Segment Open

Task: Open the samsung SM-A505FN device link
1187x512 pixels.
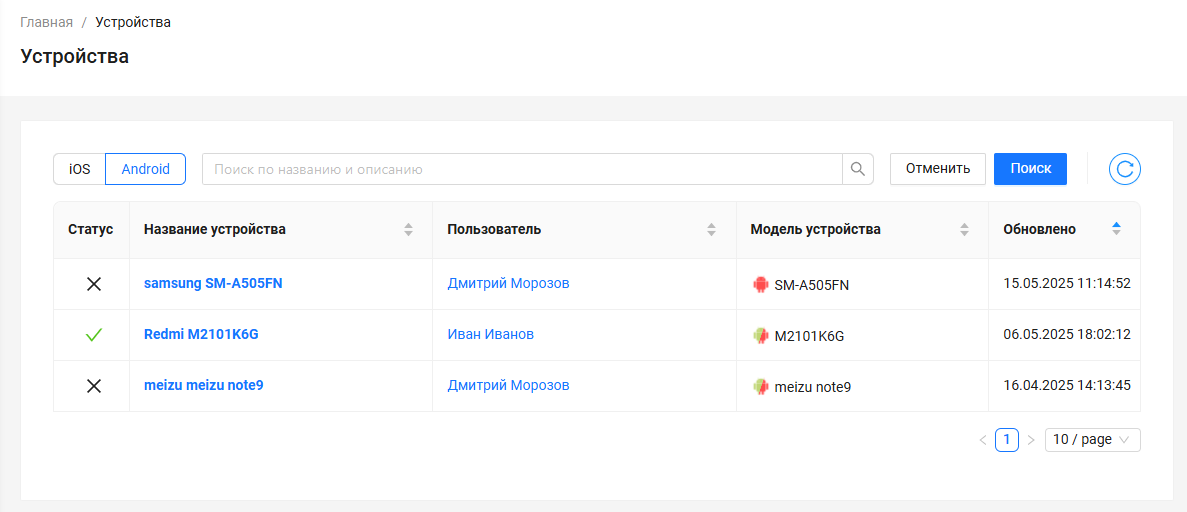Action: [x=213, y=283]
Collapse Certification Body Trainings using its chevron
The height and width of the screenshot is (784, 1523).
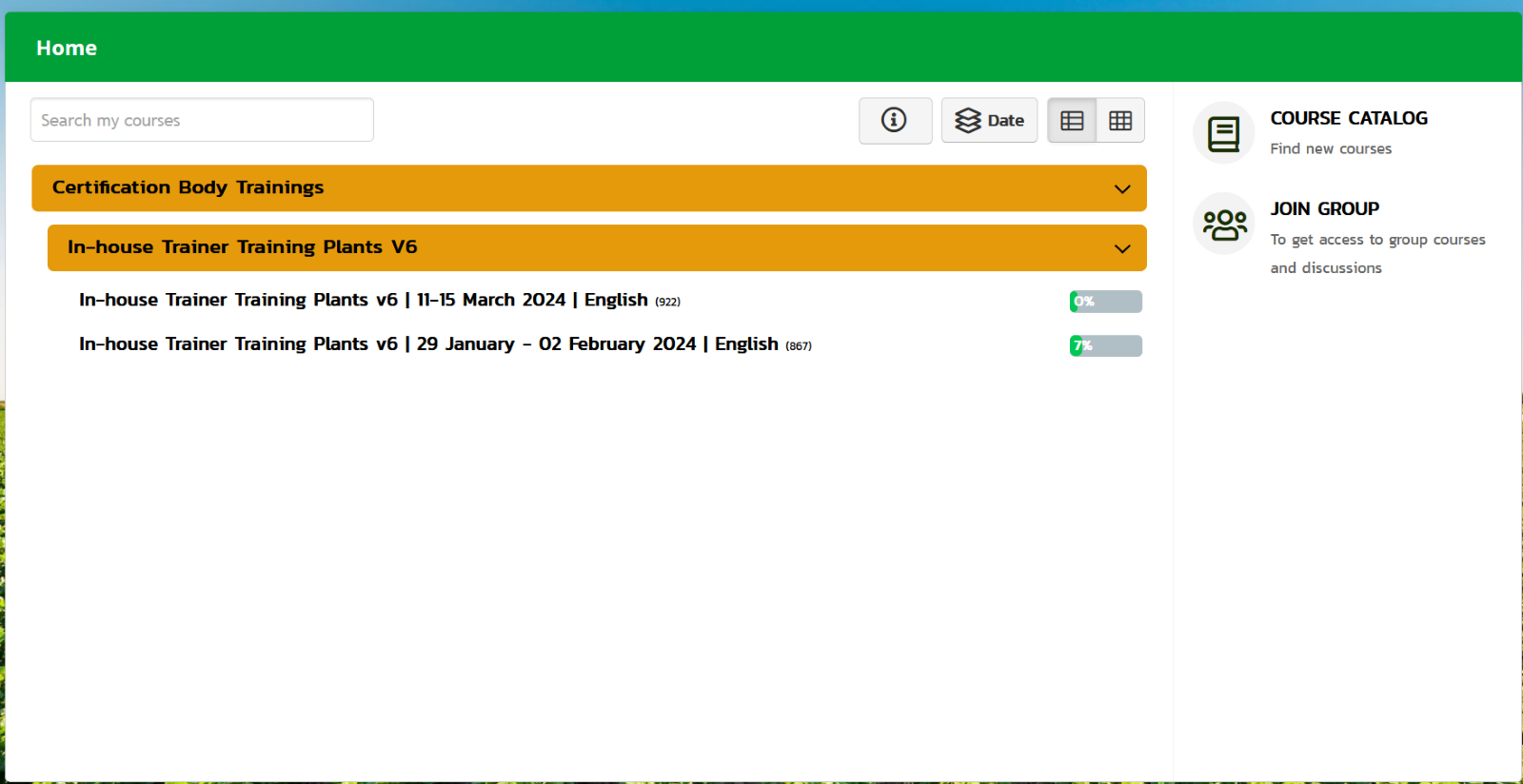pos(1122,188)
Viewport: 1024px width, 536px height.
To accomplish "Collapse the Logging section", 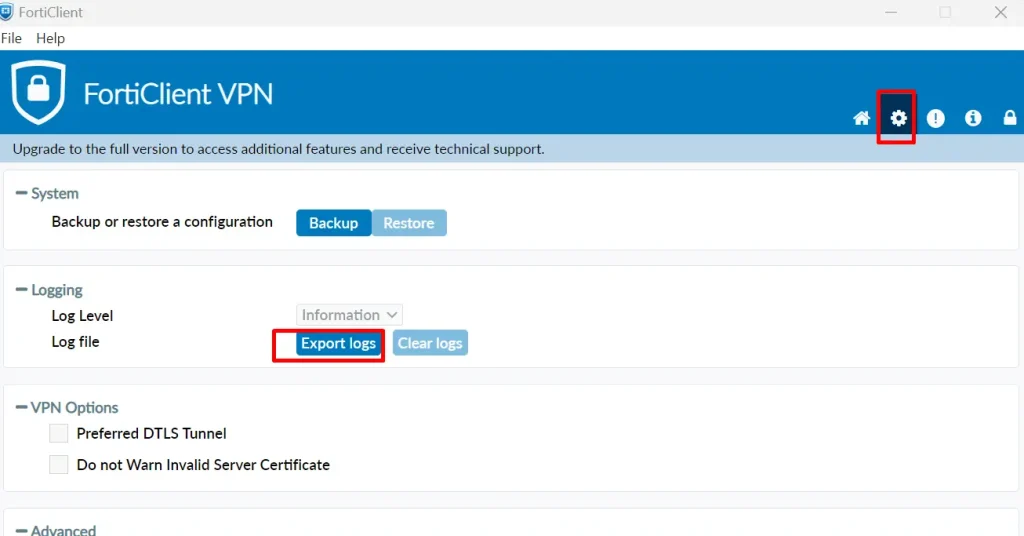I will pyautogui.click(x=22, y=290).
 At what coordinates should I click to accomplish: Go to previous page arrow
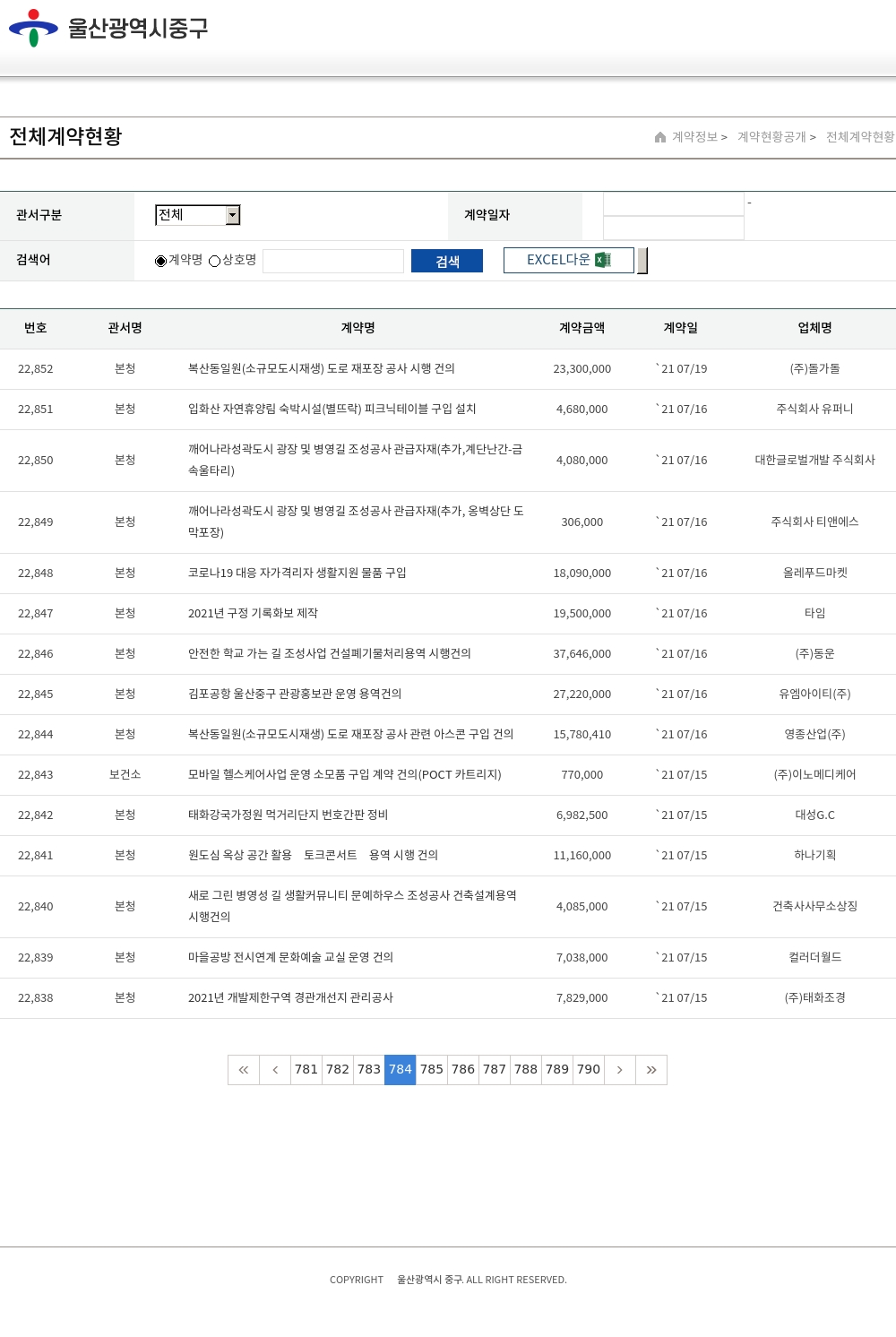point(275,1070)
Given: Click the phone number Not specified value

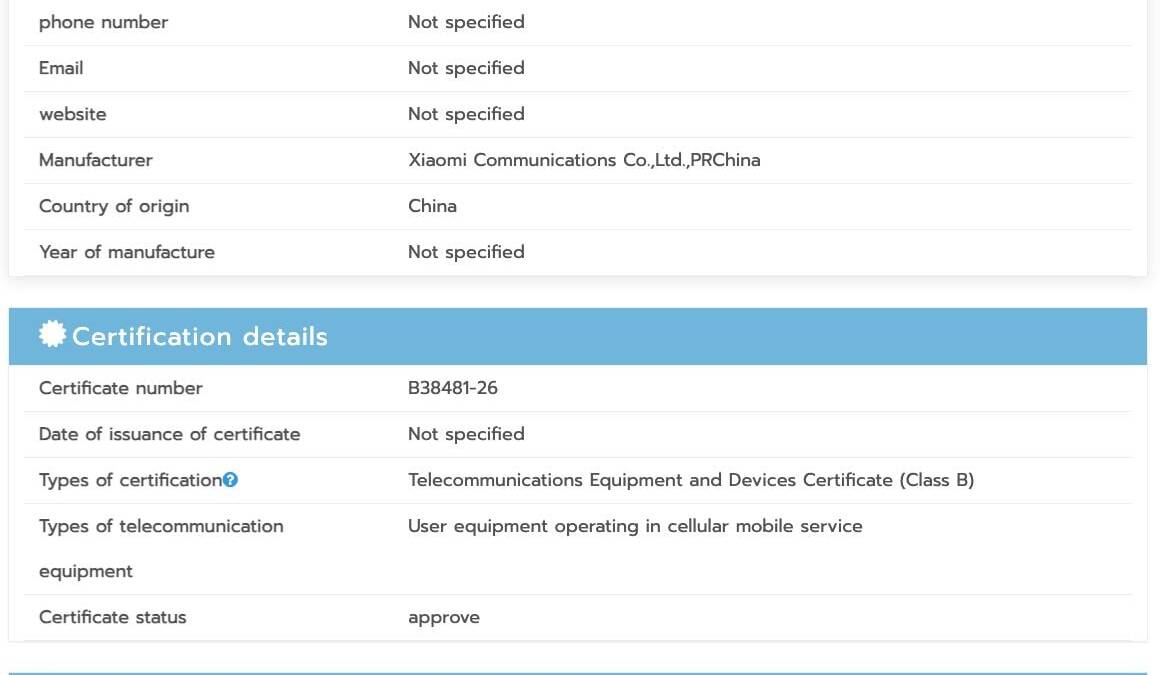Looking at the screenshot, I should coord(466,22).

Segment Closed

● EXERCISE REQUIREMENTS
Write out exactly the stretch of lines that begins with the line containing "Given: Click the" and ends with the last line of the records above, leaving out the pictures.

● SOLUTION TO THIS TASK
Given: Click the phone number Not specified value

Looking at the screenshot, I should coord(466,22).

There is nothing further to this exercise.